═════ EXCERPT TO READ
Some of them are chosen specifically to pin down the
{\it a priori} main characteristics of the top signal, while others are not
specific to the signal. For each reconstructed event we compute:
(1)  $S$, the sphericity;
(2)  $A$, the aplanarity;
(3)  $m_{W_{jj}}$, the invariant mass of the hadronically decaying $W$;
(4)  $p_t^{W_l}$, the transverse momentum of the leptonically decaying
 $W$;
(5)  $E_T$, the total transverse energy;
(6)  $p_t^l$, the charged lepton transverse momentum;
(7)  $\eta_l$, the charged lepton pseudorapidity; 
(8-11)  $p_t^i$, $i=1,4$, the transverse momenta of the jets in
 decreasing order and
(12-15)  $\eta_i$, $i=1,4$, the jet pseudorapidities in decreasing order.
══════════
═════ RECORDS SHOWN
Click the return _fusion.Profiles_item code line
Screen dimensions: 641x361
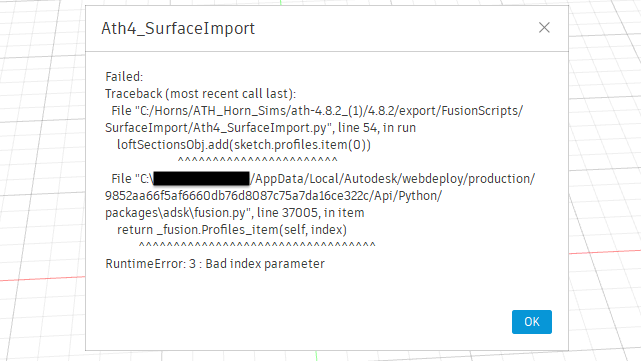pyautogui.click(x=232, y=230)
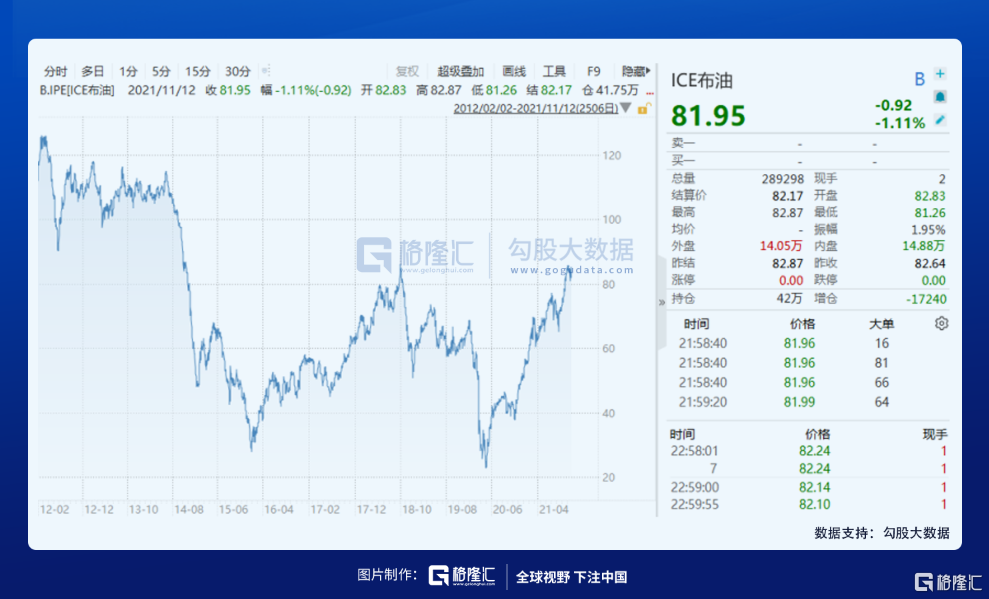This screenshot has height=599, width=989.
Task: Switch to the 分时 chart tab
Action: 56,71
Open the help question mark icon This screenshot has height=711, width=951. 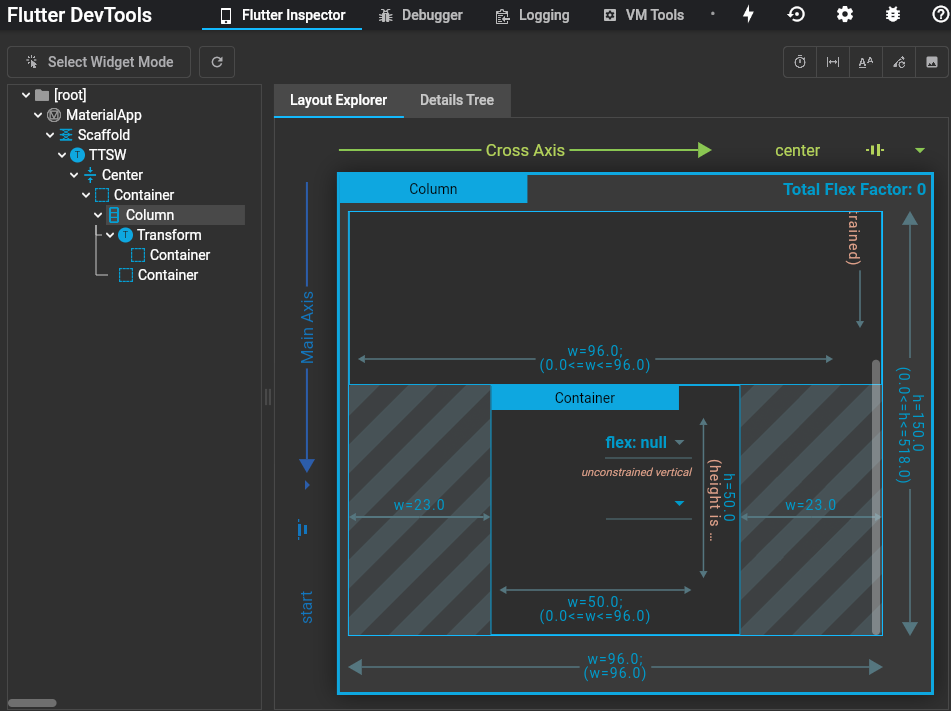[x=941, y=15]
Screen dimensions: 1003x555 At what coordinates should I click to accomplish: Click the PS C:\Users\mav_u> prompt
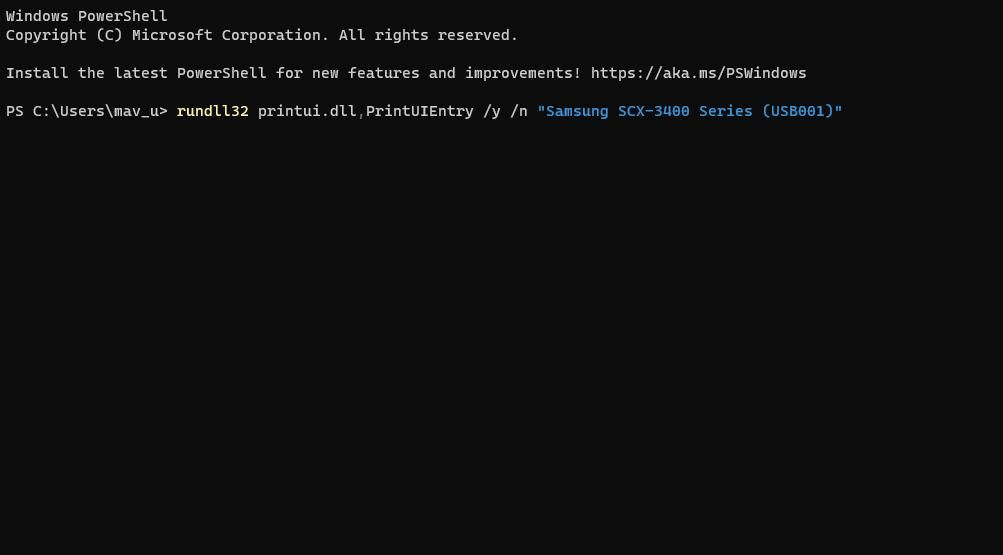[x=86, y=111]
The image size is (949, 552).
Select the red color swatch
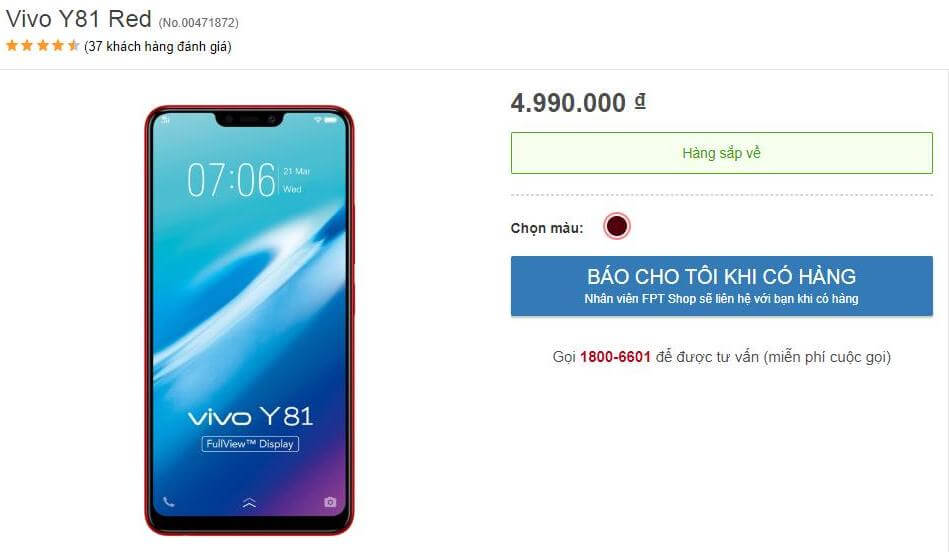[617, 226]
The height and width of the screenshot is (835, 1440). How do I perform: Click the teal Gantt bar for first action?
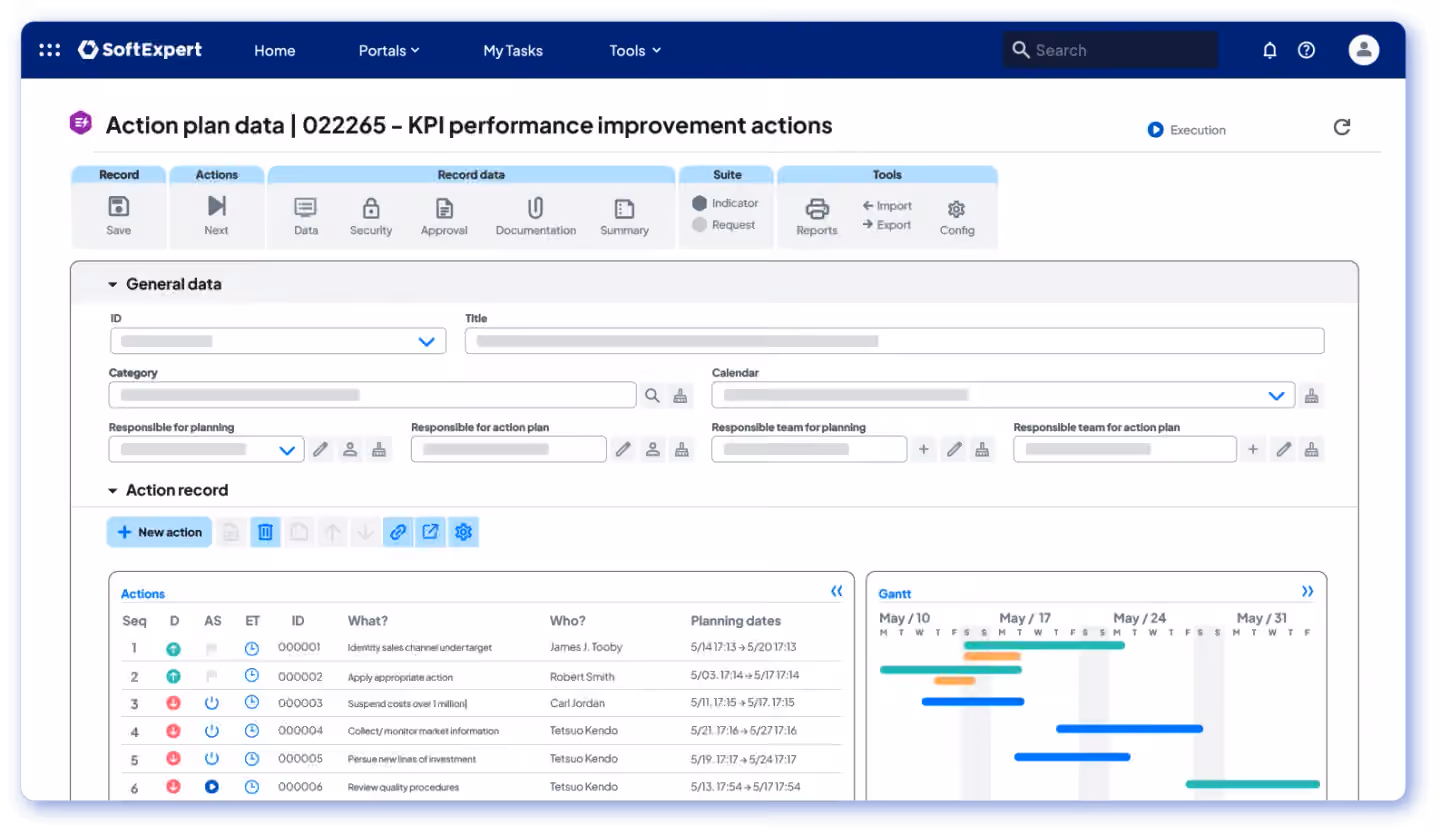pyautogui.click(x=1044, y=645)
══════════
:: GOAL ::
Can you condense the paragraph beginning "Some of them are chosen specifically" in the top-signal excerpt into a short list that keeps its main facts? The items have no connection to the text above them.

:: WORKED ANSWER ::
Variables computed for each reconstructed event, some chosen to pin down the a priori main characteristics of the top signal and others not specific to it:
- sphericity S and aplanarity A
- invariant mass of the hadronically decaying W
- transverse momentum of the leptonically decaying W
- total transverse energy E_T
- transverse momentum and pseudorapidity of the charged lepton
- transverse momenta of jets 1–4, in decreasing order
- pseudorapidities of jets 1–4, in decreasing order